Even More About 1-Way ANOVA

It is called 1-way because there is one independent variable is this design. It is called an ANOVA because that’s an acrostic for ANalysis Of VAriance. An 1-way analysis of variance is a pre-test to prevent Type I error.

Although we try to control Type I error by setting our alpha level at a reasonable level of error (typically 5%) for one test, when we do several tests, we run into increased risk of seeing relationships that don’t exist. One t-test has a 5/100 chance of having Type I error. But multiple t-tests on the same data set destroy the careful controls we set in place.

We can use a t-test to compare the means of two groups. But to compare 3, 4 or more groups, we’d have to do too many t-tests; so many that we’d risk finding a significant t-test when none existed. If there were 4 groups (A, B, C and D, we’ll call them), to compare each condition to another you’d have to make the following t-tests:

                  AB
                  AC
                  AD
                  BC
                  BD
                  CD

The chances too good that we’ll find one of those tests to look significant but not be. What we need is a pre-analysis of data to test the overall design and then go back, if the overall variance is significant, and conduct the t-tests.

 

A Ratio

The premise of an ANOVA is to compare the amount of variance between the groups to the variance within the groups.

The variance within any given group is assumed to be due to chance (one subject had a good day, one was naturally better, one ran into a wall on the way out the door, etc.). There is no pattern to such variation; it is all determined by chance.

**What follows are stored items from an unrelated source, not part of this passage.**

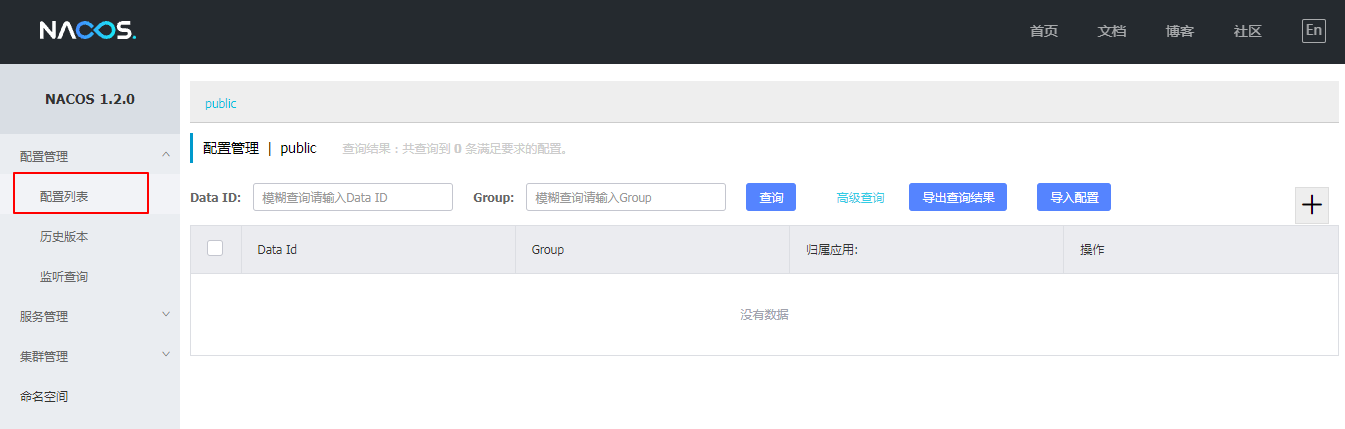Click the 导入配置 button
1345x429 pixels.
pyautogui.click(x=1073, y=197)
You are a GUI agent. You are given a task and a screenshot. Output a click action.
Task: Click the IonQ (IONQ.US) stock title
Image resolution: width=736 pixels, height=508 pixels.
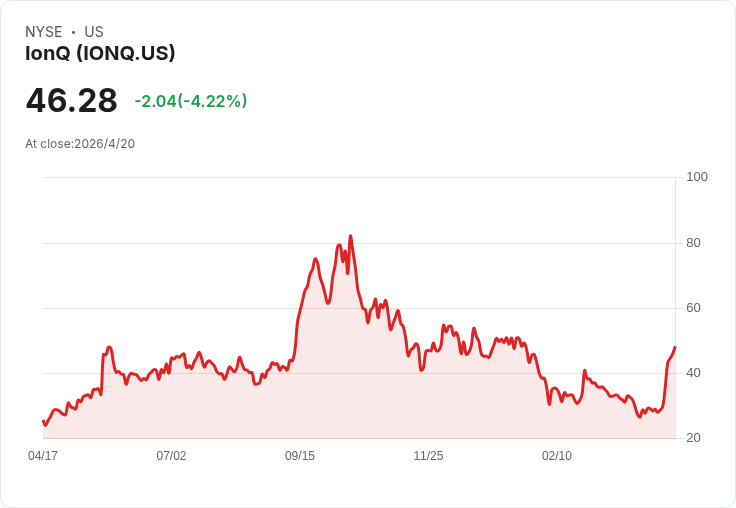click(x=100, y=53)
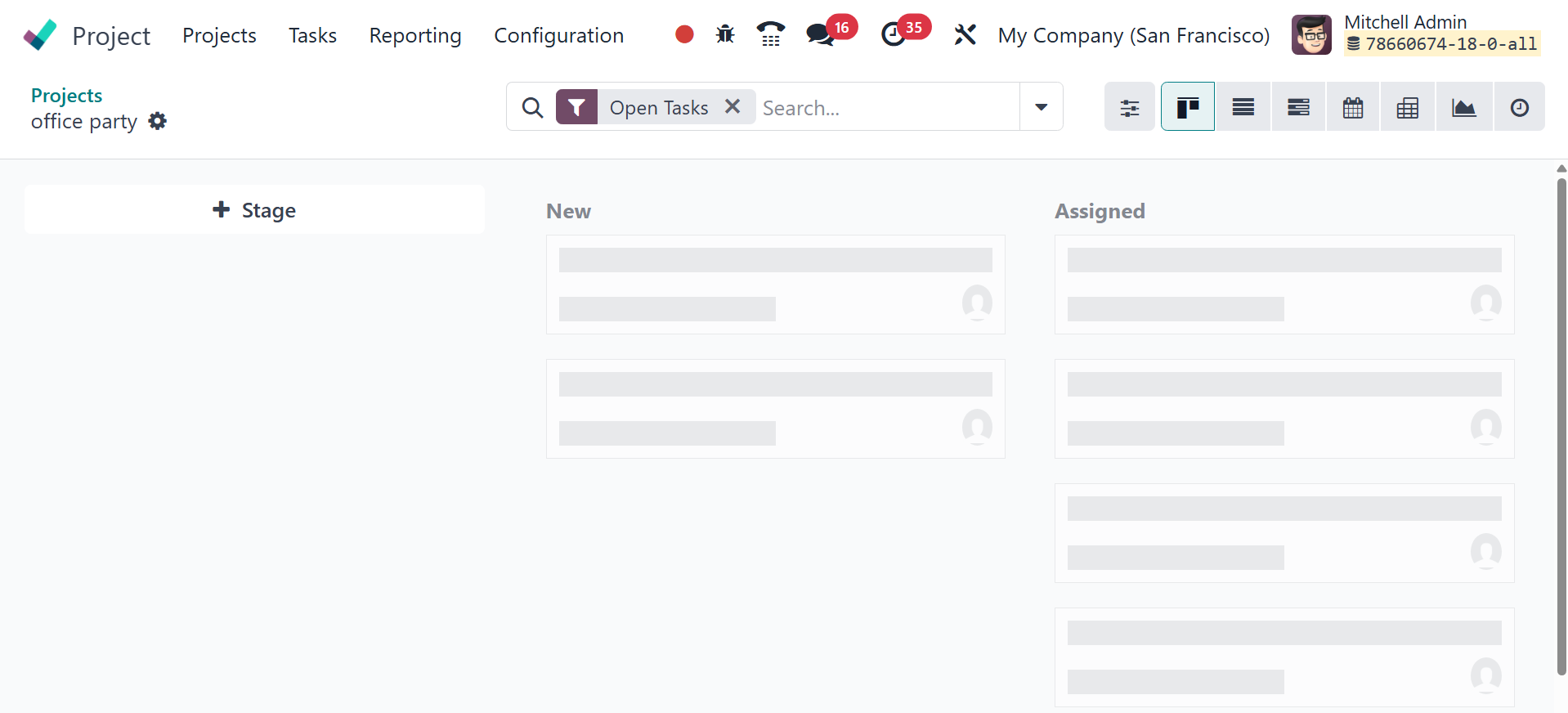This screenshot has width=1568, height=713.
Task: Open the Graph view
Action: point(1463,107)
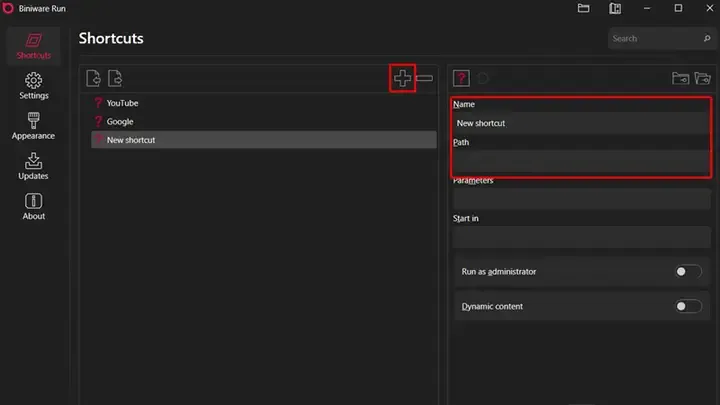Open the Settings tab in sidebar
The width and height of the screenshot is (720, 405).
pos(33,86)
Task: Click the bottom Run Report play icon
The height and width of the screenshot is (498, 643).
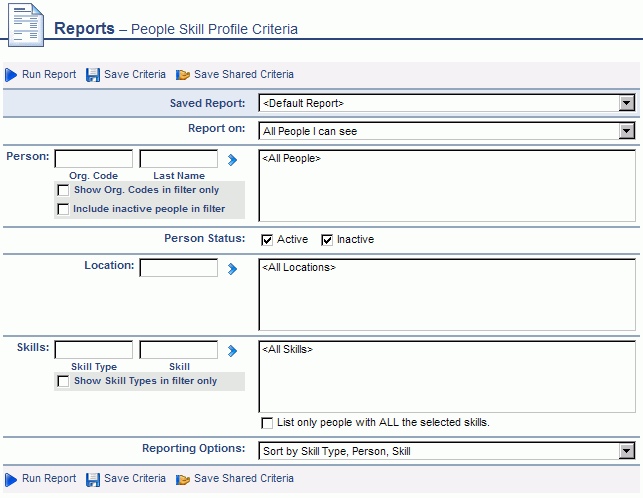Action: [11, 479]
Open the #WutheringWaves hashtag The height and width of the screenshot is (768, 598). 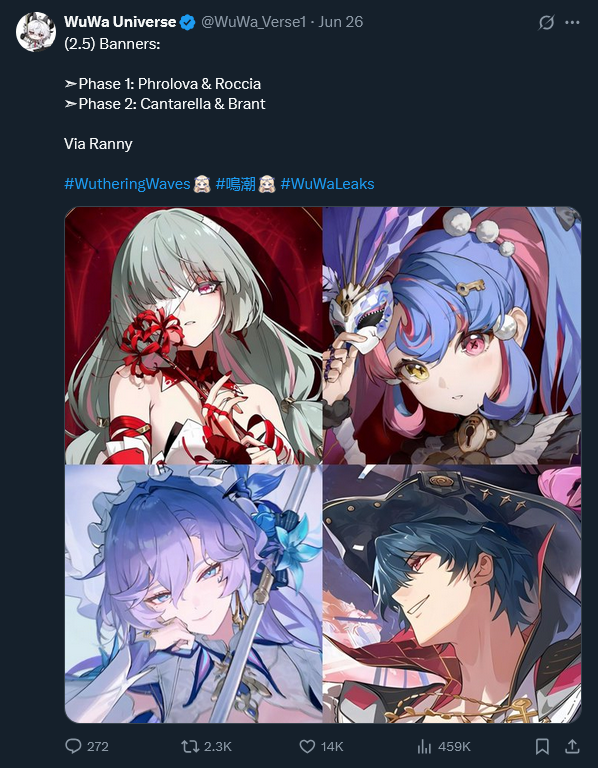(127, 184)
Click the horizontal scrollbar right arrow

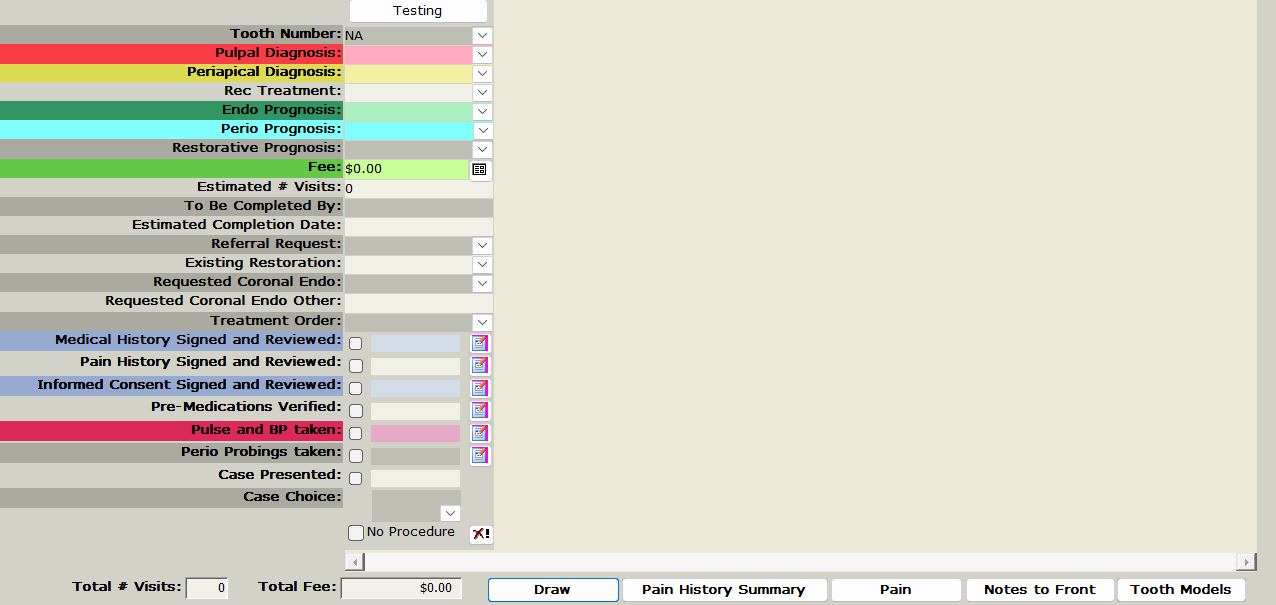click(x=1246, y=562)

If no experimental conditions are imposed, it is assumed that the variance between the groups would also be due to chance. Since subjects are randomly assigned to the groups, there is no reason other than chance that one group would perform better than another.

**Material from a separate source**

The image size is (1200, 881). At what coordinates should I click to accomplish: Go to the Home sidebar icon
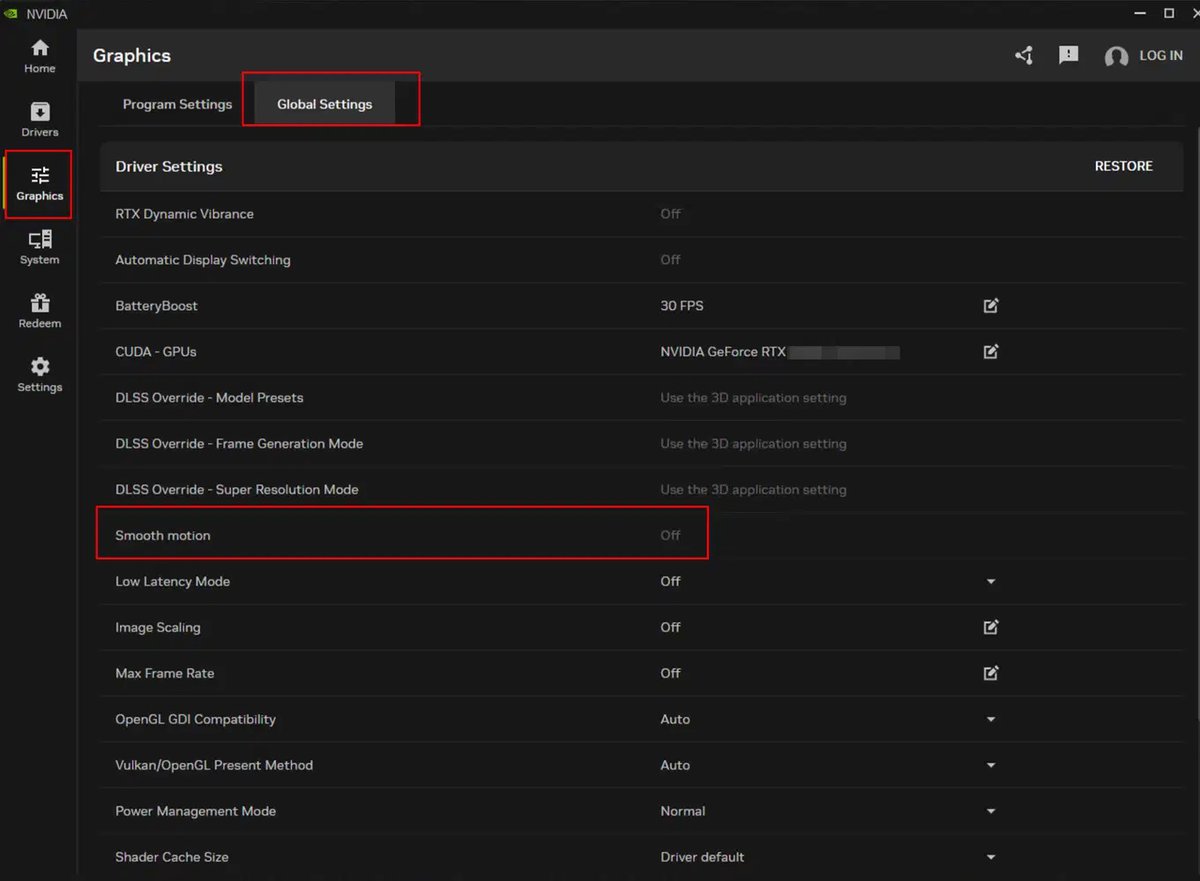coord(40,56)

After the independent variable is manipulated, the differences between the groups is due to chance and the independent variable. By dividing the between group variance by the within variance, the chance parts should cancel each other out. The result should be a measure of the impact the independent variable had on the dependent variable. At least that’s the theory behind the F test.

 

The F Test

Yes, this is the same F test we used doing an Analysis of Regression. And it has the same summary table:

                               SS              df              ms
Between
Within
Total 

Notice that the titles have changed. We know talk about Between Sum of Squares, not Regression SS. The F test (named after its author, R.A. Fischer) is the ratio of between-group variance (called between mean squares or mean squares between) to within-group variance (called within mean squares or mean squares within).

 

What To Do

After you calculate the F, you compare it to the critical value in a table of Critical Values of F. There are several pages of critical values to choose from because the shape of F distribution changes as the number of subjects in the study decreases. To find the right critical value, go across the degrees of freedom for regression (df between) and down the df within.

Simply compare the value you calculated for F to the one in the table. If your F is equal to or higher than the book, you win: what you see is significantly different from chance. The table we most often use is the .05 alpha level because our numbers aren’t very precise, so we’re willing to accept 5% error in our decisions. In other words, our alpha level is set .05 (the amount of error we are willing to accept). Setting the criterion at .05 alpha indicates that we want to be wrong no more than 5% of the time. Being wrong in this context means to see a significant relationship where none exists.

 

5% Error

Two points should be made: (a) 5% is a lot of error and (b) seeing things that don’t exist is not good. Five-percent of the population of the US is over 50 million people; that’s a lot of error. If elevators failed 5% of the time, no one would ride them. If OPEC trims production by 5%, they cut 1.5 million barrels a day. There are 230 million people use the internet, about 5% of the world’s population.

We use a relatively low standard of 5% because our numbers are fuzzy. Social science research is like watching a tennis game through blurry glasses which haven’t been washed in months. We have some understanding of what is going on-better than if we hadn’t attended the match-but no easy way to summarize the experience.

Second, seeing things that don’t exist is dangerous. In statistics, it is the equivalent of hallucination. We want to see the relationships that exist and not see additional ones that live only in our heads. Decisions which produce conclusions of relationship that don’t exist are called Type I errors.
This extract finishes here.